At that time, the report remarked on the decline of linear TV ratings and trends among YouTube, Facebook, Snapchat, Amazon and Google, as well as movement toward data application, addressable television and OTT viewing in the market.

According to GroupM senior advisor Rob Norman, who co-authored the report with GroupM futures director Adam Smith, the year that followed was somewhat disappointing.

“I suppose the big expectation of people, not just us but the market, was that maybe this would be the year where there was a big breakthrough against the duopoly,” he tells MiC, adding that “no one could look back at 2018 versus 2017 and say there was a seismic shift in what happened.”

According to the report, 2018 is still the age of Amazon, Facebook and YouTube.
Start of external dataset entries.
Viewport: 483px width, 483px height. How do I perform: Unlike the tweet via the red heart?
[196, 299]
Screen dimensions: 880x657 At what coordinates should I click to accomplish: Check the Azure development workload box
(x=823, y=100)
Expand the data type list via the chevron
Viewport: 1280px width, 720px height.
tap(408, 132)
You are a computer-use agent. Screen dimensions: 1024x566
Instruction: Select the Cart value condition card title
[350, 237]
Referring to the trifecta as the three “forces” of the industry, the report notes that Facebook and Google, while having not grown as fast in the long-form video space as anticipated, are still growing alongside YouTube.

But there’s more to be done, according to Norman, who says that in terms of video, “There’s a great sense of eyes wide open now.”
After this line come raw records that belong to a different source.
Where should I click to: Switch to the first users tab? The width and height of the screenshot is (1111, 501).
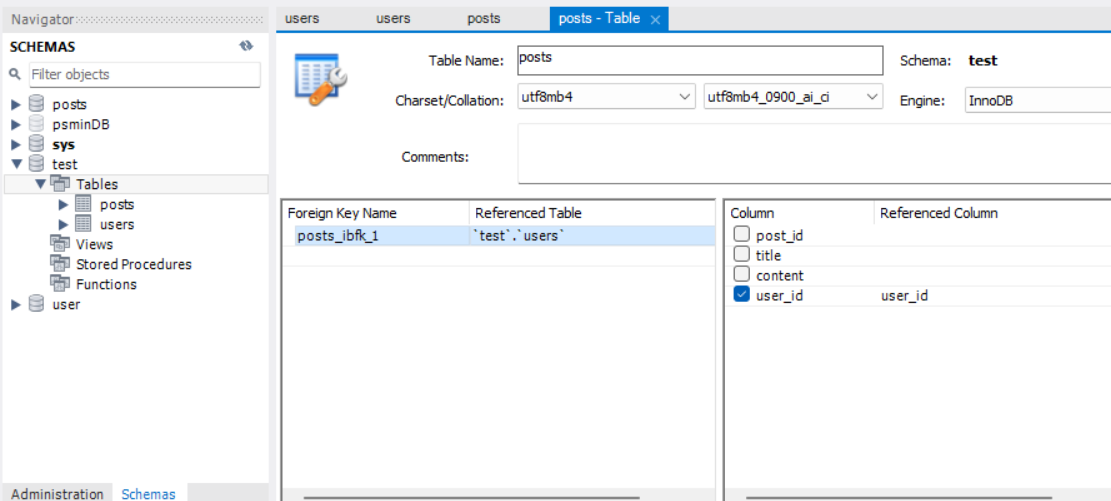(303, 18)
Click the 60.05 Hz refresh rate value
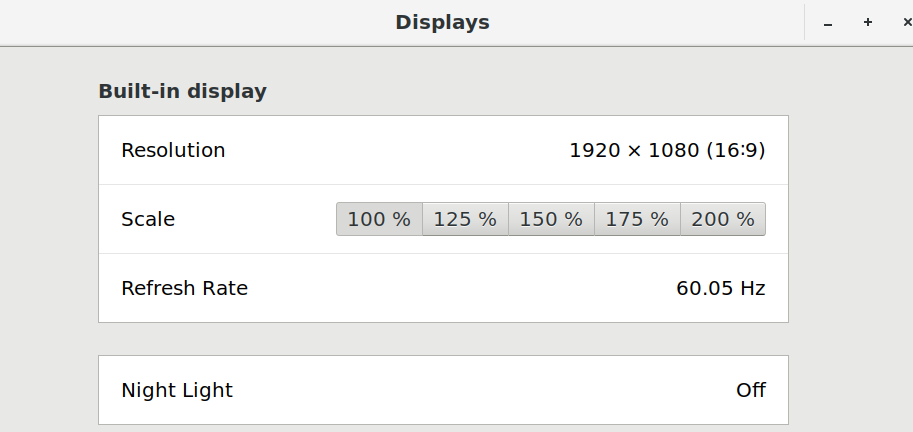The width and height of the screenshot is (913, 432). click(x=720, y=288)
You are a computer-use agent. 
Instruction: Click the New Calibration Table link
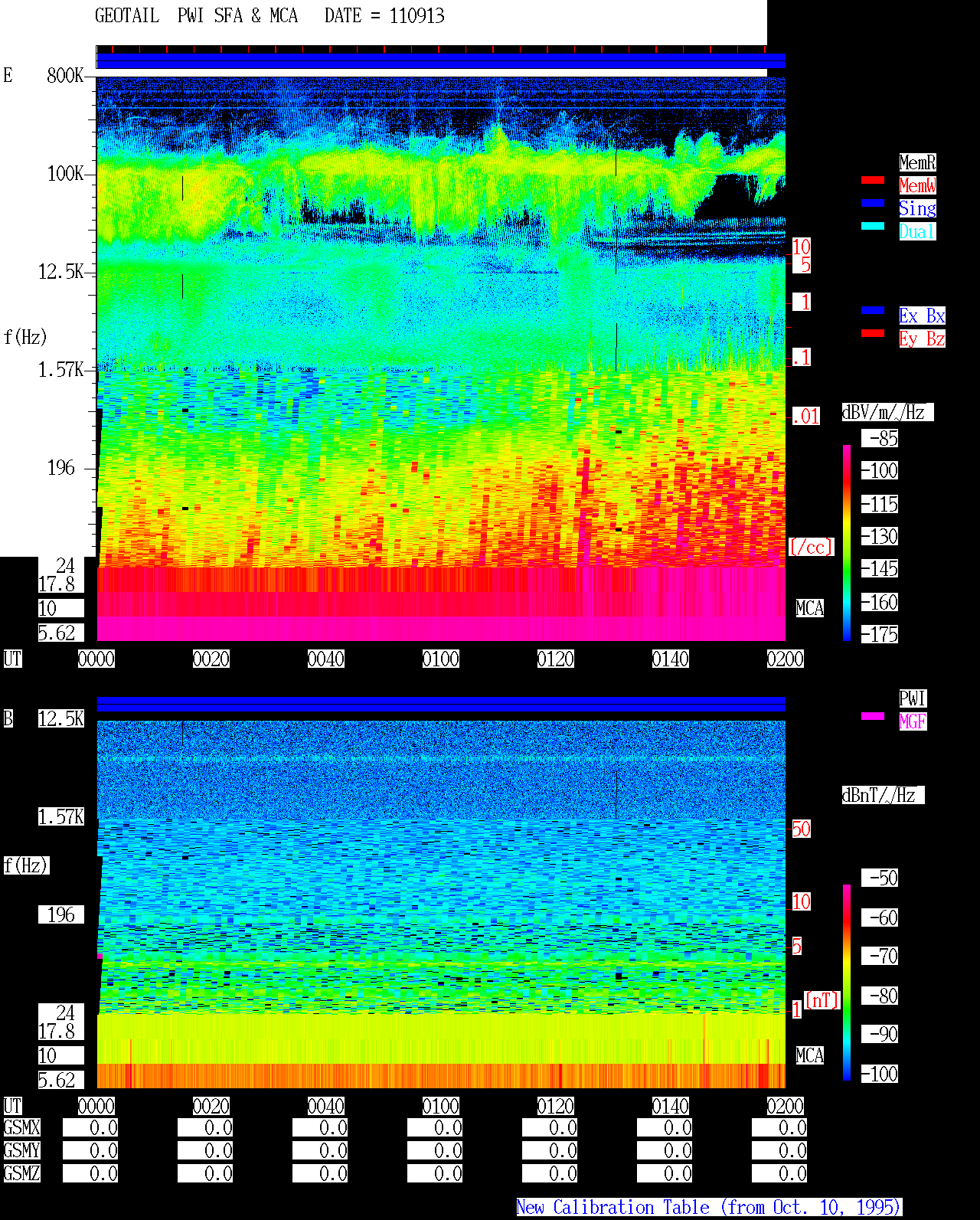pyautogui.click(x=709, y=1208)
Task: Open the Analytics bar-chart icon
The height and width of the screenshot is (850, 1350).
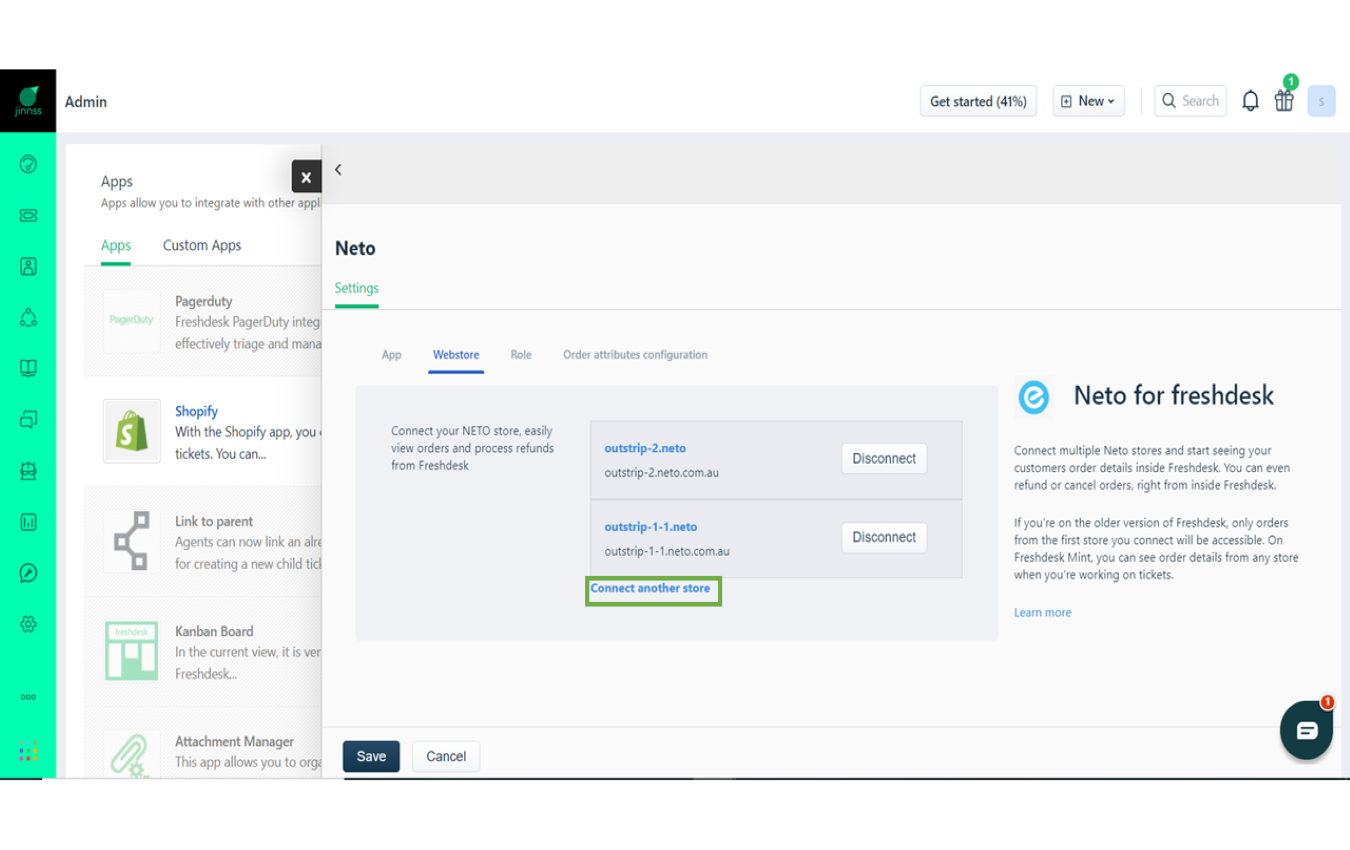Action: 27,521
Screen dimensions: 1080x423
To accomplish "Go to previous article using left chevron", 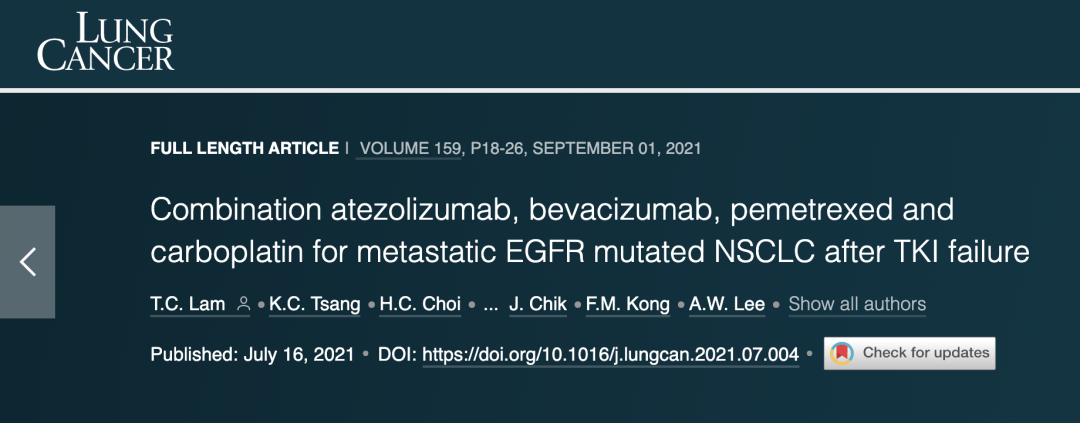I will click(x=28, y=262).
“People are still on a wait and see phase as to just how much brand safe inventory Google can produce in YouTube, just how much volume of inventory Amazon can produce on the free side of the Prime Video paywall and on Twitch, and probably most curious about what the video future is for Facebook in Watch and in IGTV on Instagram,” Norman says, adding that IGTV and Watch for Facebook and brand safe volume of inventory on YouTube will be important.

Although TV is consumed in larger numbers by older demographics than by the millennial cohort, Norman says it’s far from dead.

“This was not [an] especially great year for legacy media, although it was stronger from a demand point of view than it was from an audience creation point of view,” he says, noting that the industry hasn’t seen “the big leap forward in measurement that we’ve been hoping for and calling for for the last several years.”

“Personal Prime Time,” a report from the U.S. IAB cited by GroupM, states that while traditional TV – which includes cable/satellite, broadcast, live or VOD/DVR –  is still the main way the majority of viewers consume shows, many are turning to digital throughout the day, particularly for short videos.

As for the year ahead, Norman believes that with eyeballs increasingly shifting to platforms such as Facebook and YouTube, this year may be the year buyers finally see whether or not these platforms are truly siphoning significant ad dollars from linear television.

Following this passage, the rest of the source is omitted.